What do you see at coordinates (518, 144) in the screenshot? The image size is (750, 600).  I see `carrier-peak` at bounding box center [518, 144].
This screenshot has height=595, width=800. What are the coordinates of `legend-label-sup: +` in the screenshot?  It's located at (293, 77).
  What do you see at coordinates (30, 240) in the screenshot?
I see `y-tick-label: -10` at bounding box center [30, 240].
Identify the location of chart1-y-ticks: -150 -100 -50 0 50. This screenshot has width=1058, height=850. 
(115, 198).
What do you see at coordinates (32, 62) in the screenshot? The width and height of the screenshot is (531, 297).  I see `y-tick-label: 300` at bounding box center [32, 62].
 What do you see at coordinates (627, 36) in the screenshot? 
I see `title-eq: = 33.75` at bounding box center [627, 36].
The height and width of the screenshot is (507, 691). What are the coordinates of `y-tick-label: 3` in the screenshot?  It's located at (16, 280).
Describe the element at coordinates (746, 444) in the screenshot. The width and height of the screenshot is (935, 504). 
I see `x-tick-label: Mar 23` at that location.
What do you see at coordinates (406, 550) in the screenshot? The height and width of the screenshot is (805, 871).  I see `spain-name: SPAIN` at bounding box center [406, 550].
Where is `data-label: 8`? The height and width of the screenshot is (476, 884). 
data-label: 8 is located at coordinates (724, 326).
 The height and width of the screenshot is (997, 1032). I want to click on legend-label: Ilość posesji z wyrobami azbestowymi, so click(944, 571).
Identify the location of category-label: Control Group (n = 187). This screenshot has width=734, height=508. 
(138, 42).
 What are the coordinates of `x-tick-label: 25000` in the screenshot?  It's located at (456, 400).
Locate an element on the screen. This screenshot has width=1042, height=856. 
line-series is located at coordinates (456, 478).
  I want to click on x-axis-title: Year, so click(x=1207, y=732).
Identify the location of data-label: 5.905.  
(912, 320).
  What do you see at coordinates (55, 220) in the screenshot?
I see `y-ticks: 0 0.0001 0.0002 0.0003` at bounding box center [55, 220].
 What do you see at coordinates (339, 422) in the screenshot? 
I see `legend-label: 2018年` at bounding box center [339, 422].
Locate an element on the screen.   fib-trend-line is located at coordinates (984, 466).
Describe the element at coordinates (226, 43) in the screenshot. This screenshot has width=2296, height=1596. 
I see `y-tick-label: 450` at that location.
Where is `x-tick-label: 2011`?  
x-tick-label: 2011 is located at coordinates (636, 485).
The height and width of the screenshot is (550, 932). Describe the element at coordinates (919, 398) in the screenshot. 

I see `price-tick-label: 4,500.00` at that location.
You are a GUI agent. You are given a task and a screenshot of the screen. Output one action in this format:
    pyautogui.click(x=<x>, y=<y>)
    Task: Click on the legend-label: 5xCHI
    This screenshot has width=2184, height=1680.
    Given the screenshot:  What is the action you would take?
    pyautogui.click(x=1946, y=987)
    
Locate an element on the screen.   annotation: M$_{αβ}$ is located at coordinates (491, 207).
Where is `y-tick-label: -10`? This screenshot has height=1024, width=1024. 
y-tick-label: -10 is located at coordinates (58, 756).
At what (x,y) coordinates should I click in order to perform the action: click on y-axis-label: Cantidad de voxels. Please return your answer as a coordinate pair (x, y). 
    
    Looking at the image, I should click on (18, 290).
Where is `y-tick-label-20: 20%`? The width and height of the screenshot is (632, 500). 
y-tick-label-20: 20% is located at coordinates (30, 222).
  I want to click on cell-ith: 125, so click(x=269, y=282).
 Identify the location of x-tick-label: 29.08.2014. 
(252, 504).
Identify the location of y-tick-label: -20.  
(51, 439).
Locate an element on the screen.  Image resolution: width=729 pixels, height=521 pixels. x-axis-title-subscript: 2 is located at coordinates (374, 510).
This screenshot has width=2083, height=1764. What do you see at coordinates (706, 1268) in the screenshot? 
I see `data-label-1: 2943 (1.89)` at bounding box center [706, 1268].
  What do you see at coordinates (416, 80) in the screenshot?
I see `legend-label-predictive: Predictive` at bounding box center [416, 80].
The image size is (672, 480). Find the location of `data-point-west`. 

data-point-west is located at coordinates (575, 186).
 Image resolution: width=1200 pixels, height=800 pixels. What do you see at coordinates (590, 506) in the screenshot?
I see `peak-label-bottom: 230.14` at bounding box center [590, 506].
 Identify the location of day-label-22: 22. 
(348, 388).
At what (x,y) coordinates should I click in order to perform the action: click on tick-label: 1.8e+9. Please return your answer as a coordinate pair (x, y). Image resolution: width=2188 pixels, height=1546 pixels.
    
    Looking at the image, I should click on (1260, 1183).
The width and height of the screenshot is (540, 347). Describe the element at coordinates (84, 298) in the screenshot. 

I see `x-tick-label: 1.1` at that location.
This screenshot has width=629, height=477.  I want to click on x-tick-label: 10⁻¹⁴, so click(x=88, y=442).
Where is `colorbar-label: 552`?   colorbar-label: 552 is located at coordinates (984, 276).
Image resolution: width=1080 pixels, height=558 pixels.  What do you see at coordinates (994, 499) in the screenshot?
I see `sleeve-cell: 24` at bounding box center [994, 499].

^^^^^^^^

Reproduce all of the data above line for line, with no changes.

Your solution
What do you see at coordinates (518, 144) in the screenshot? The image size is (750, 600).  I see `carrier-peak` at bounding box center [518, 144].
This screenshot has height=595, width=800. What are the coordinates of `legend-label-sup: +` in the screenshot?  It's located at (293, 77).
  What do you see at coordinates (30, 240) in the screenshot?
I see `y-tick-label: -10` at bounding box center [30, 240].
Identify the location of chart1-y-ticks: -150 -100 -50 0 50. This screenshot has width=1058, height=850. 
(115, 198).
What do you see at coordinates (32, 62) in the screenshot? The width and height of the screenshot is (531, 297).  I see `y-tick-label: 300` at bounding box center [32, 62].
 What do you see at coordinates (627, 36) in the screenshot? 
I see `title-eq: = 33.75` at bounding box center [627, 36].
The height and width of the screenshot is (507, 691). What are the coordinates of `y-tick-label: 3` in the screenshot?  It's located at (16, 280).
Describe the element at coordinates (746, 444) in the screenshot. The width and height of the screenshot is (935, 504). 
I see `x-tick-label: Mar 23` at that location.
What do you see at coordinates (406, 550) in the screenshot? The height and width of the screenshot is (805, 871).  I see `spain-name: SPAIN` at bounding box center [406, 550].
Where is `data-label: 8`? The height and width of the screenshot is (476, 884). 
data-label: 8 is located at coordinates (724, 326).
 The height and width of the screenshot is (997, 1032). I want to click on legend-label: Ilość posesji z wyrobami azbestowymi, so click(944, 571).
Identify the location of category-label: Control Group (n = 187). This screenshot has width=734, height=508. 
(138, 42).
 What are the coordinates of `x-tick-label: 25000` in the screenshot?  It's located at (456, 400).
Locate an element on the screen. This screenshot has width=1042, height=856. 
line-series is located at coordinates (456, 478).
  I want to click on x-axis-title: Year, so click(x=1207, y=732).
Identify the location of data-label: 5.905.  
(912, 320).
  What do you see at coordinates (55, 220) in the screenshot?
I see `y-ticks: 0 0.0001 0.0002 0.0003` at bounding box center [55, 220].
 What do you see at coordinates (339, 422) in the screenshot? 
I see `legend-label: 2018年` at bounding box center [339, 422].
Locate an element on the screen.   fib-trend-line is located at coordinates (984, 466).
Describe the element at coordinates (226, 43) in the screenshot. This screenshot has width=2296, height=1596. 
I see `y-tick-label: 450` at that location.
Where is `x-tick-label: 2011`?  
x-tick-label: 2011 is located at coordinates (636, 485).
The height and width of the screenshot is (550, 932). Describe the element at coordinates (919, 398) in the screenshot. 

I see `price-tick-label: 4,500.00` at that location.
You are a GUI agent. You are given a task and a screenshot of the screen. Output one action in this format:
    pyautogui.click(x=<x>, y=<y>)
    Task: Click on the legend-label: 5xCHI
    This screenshot has width=2184, height=1680.
    Given the screenshot:  What is the action you would take?
    pyautogui.click(x=1946, y=987)
    
Locate an element on the screen.   annotation: M$_{αβ}$ is located at coordinates (491, 207).
Where is `y-tick-label: -10`? This screenshot has height=1024, width=1024. 
y-tick-label: -10 is located at coordinates (58, 756).
At what (x,y) coordinates should I click in order to perform the action: click on y-axis-label: Cantidad de voxels. Please return your answer as a coordinate pair (x, y). 
    
    Looking at the image, I should click on (18, 290).
Where is `y-tick-label-20: 20%`? The width and height of the screenshot is (632, 500). 
y-tick-label-20: 20% is located at coordinates (30, 222).
  I want to click on cell-ith: 125, so click(x=269, y=282).
 Identify the location of x-tick-label: 29.08.2014. 
(252, 504).
Identify the location of y-tick-label: -20.  
(51, 439).
Locate an element on the screen.  Image resolution: width=729 pixels, height=521 pixels. x-axis-title-subscript: 2 is located at coordinates (374, 510).
This screenshot has width=2083, height=1764. What do you see at coordinates (706, 1268) in the screenshot? 
I see `data-label-1: 2943 (1.89)` at bounding box center [706, 1268].
  What do you see at coordinates (416, 80) in the screenshot?
I see `legend-label-predictive: Predictive` at bounding box center [416, 80].
The image size is (672, 480). Find the location of `data-point-west`. 

data-point-west is located at coordinates (575, 186).
 Image resolution: width=1200 pixels, height=800 pixels. What do you see at coordinates (590, 506) in the screenshot?
I see `peak-label-bottom: 230.14` at bounding box center [590, 506].
 Identify the location of day-label-22: 22. 
(348, 388).
At what (x,y) coordinates should I click in order to perform the action: click on tick-label: 1.8e+9. Please return your answer as a coordinate pair (x, y). Image resolution: width=2188 pixels, height=1546 pixels.
    
    Looking at the image, I should click on (1260, 1183).
The width and height of the screenshot is (540, 347). Describe the element at coordinates (84, 298) in the screenshot. 

I see `x-tick-label: 1.1` at that location.
This screenshot has width=629, height=477.  I want to click on x-tick-label: 10⁻¹⁴, so click(x=88, y=442).
Where is `colorbar-label: 552`?   colorbar-label: 552 is located at coordinates (984, 276).
Image resolution: width=1080 pixels, height=558 pixels.  What do you see at coordinates (994, 499) in the screenshot?
I see `sleeve-cell: 24` at bounding box center [994, 499].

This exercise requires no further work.